The full capability matrix lives in
docs/harnesses.md. Per-harness playbooks are
generated into .cclaw/references/harnesses/ on every install and
upgrade; stage skills cite them by path.

Runtime state:

  • .cclaw/state/harness-gaps.json (schema v2) — per-harness list of
    missing capabilities, missing hook events, the declared fallback, the
    playbook path, and a remediation[] list you can act on.
  • cclaw doctor — asserts every installed harness has its playbook on
    disk and surfaces the expected fulfillment mode inside the
    delegation:mandatory:current_stage check.

Eval-driven prompt engineering

cclaw ships with cclaw-cli eval — a three-tier regression harness for
the skills and contracts the runtime generates. Use it when you change a
stage skill, tweak a prompt, or swap a model.

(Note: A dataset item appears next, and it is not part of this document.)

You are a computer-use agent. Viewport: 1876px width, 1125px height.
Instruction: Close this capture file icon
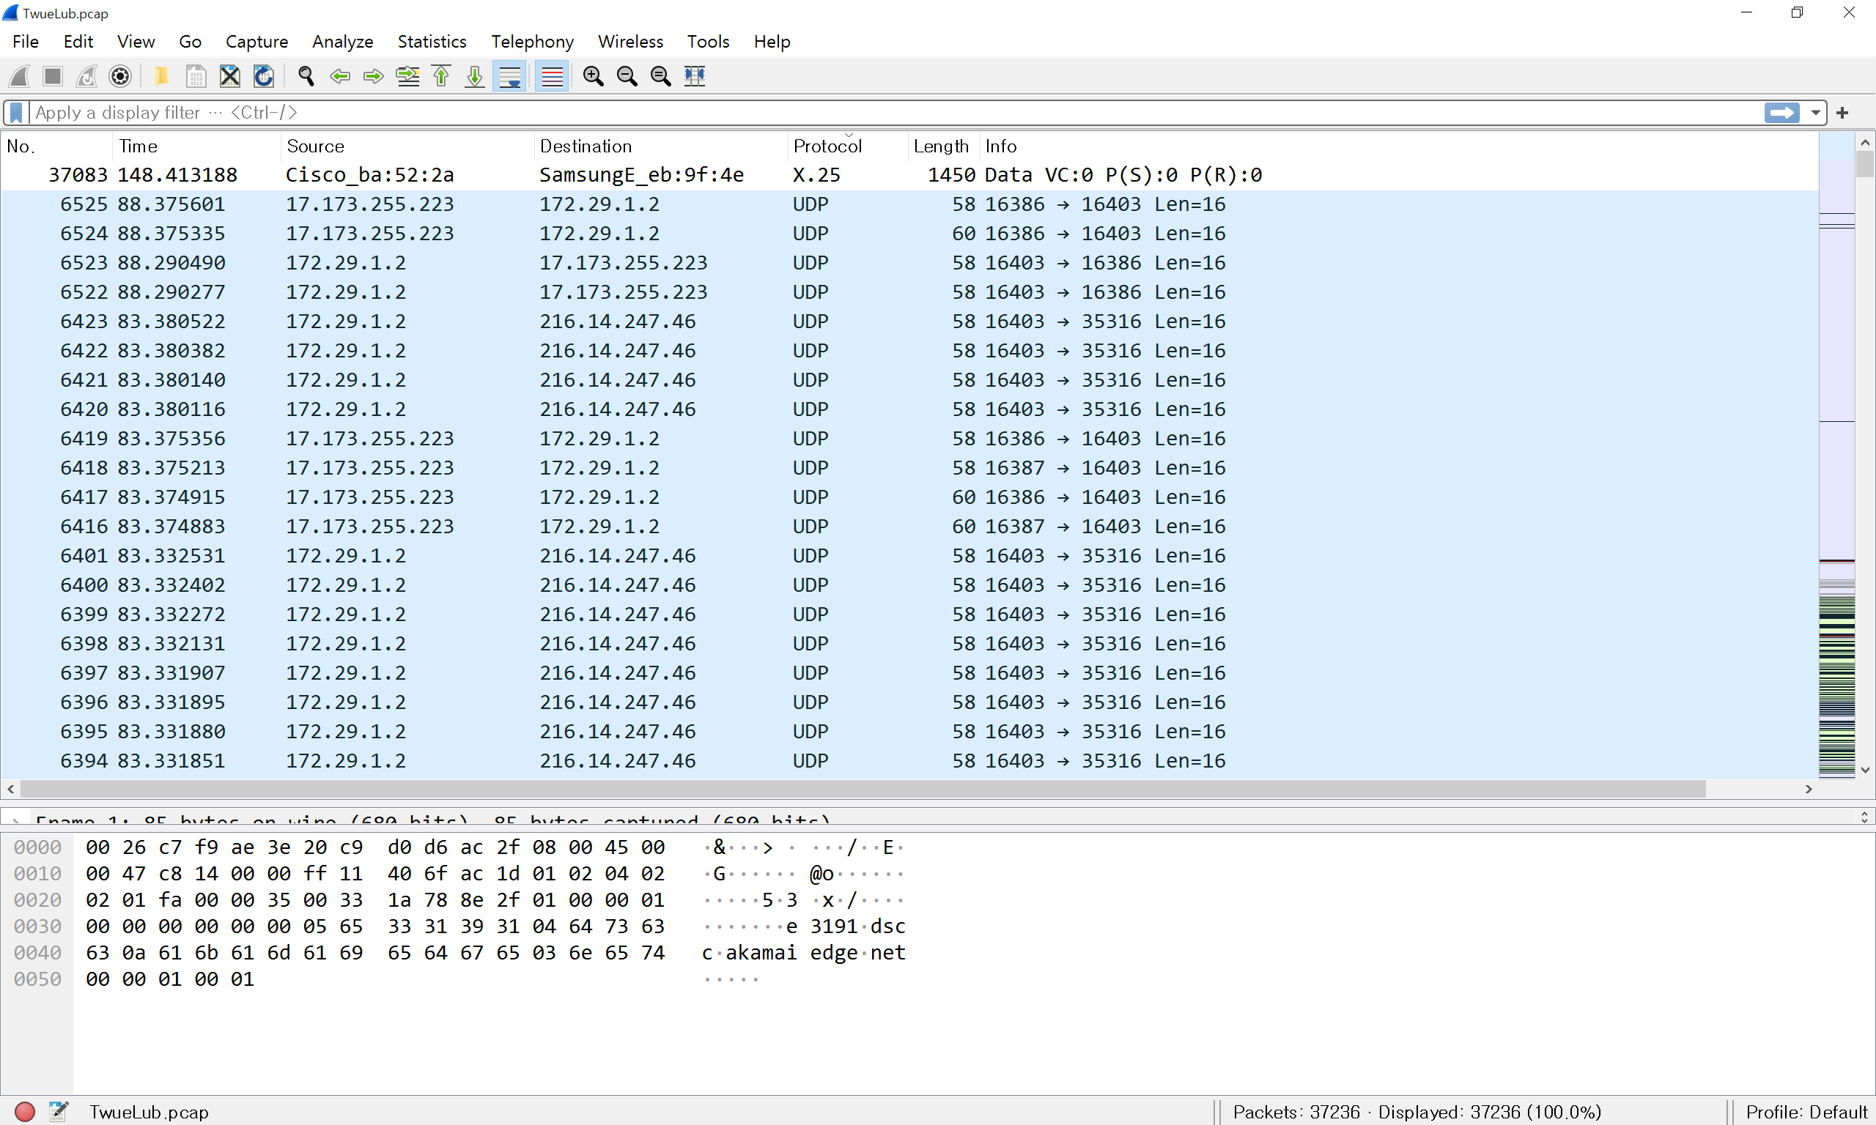[x=230, y=76]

Works with any OpenAI-compatible endpoint — Zhipu AI GLM, OpenAI, Together,
self-hosted vLLM — via three environment variables:

CCLAW_EVAL_API_KEY=...
CCLAW_EVAL_BASE_URL=https://api.z.ai/api/coding/paas/v4   # default
CCLAW_EVAL_MODEL=glm-5.1                                  # default

Full details, corpus format, and the eval contract live in
docs/evals.md.
Mutation-testing setup lives in stryker.config.mjs and
.github/workflows/mutation.yml (manual + weekly run).


CLI reference

The CLI is deliberately small. Everything operational happens inside
your harness.

npx cclaw-cli                   # launches interactive setup (or prints
                                # a one-line status hint if already installed)
npx cclaw-cli sync              # re-materialize generated runtime from config.yaml
npx cclaw-cli upgrade           # refresh generated files; preserves .cclaw/config.yaml
npx cclaw-cli archive           # archive current run and reset flow-state
npx cclaw-cli uninstall         # remove .cclaw + generated harness shims
npx cclaw-cli eval …            # maintainer surface (see docs/evals.md)
npx cclaw-cli --version

For CI or scripted installs, cclaw-cli init --harnesses=<list> --no-interactive is the non-interactive form. All other tunables
(prompt-guard strictness, TDD enforcement, language rule packs, track
heuristics) are set by editing .cclaw/config.yaml directly — see
docs/config.md for the full key reference.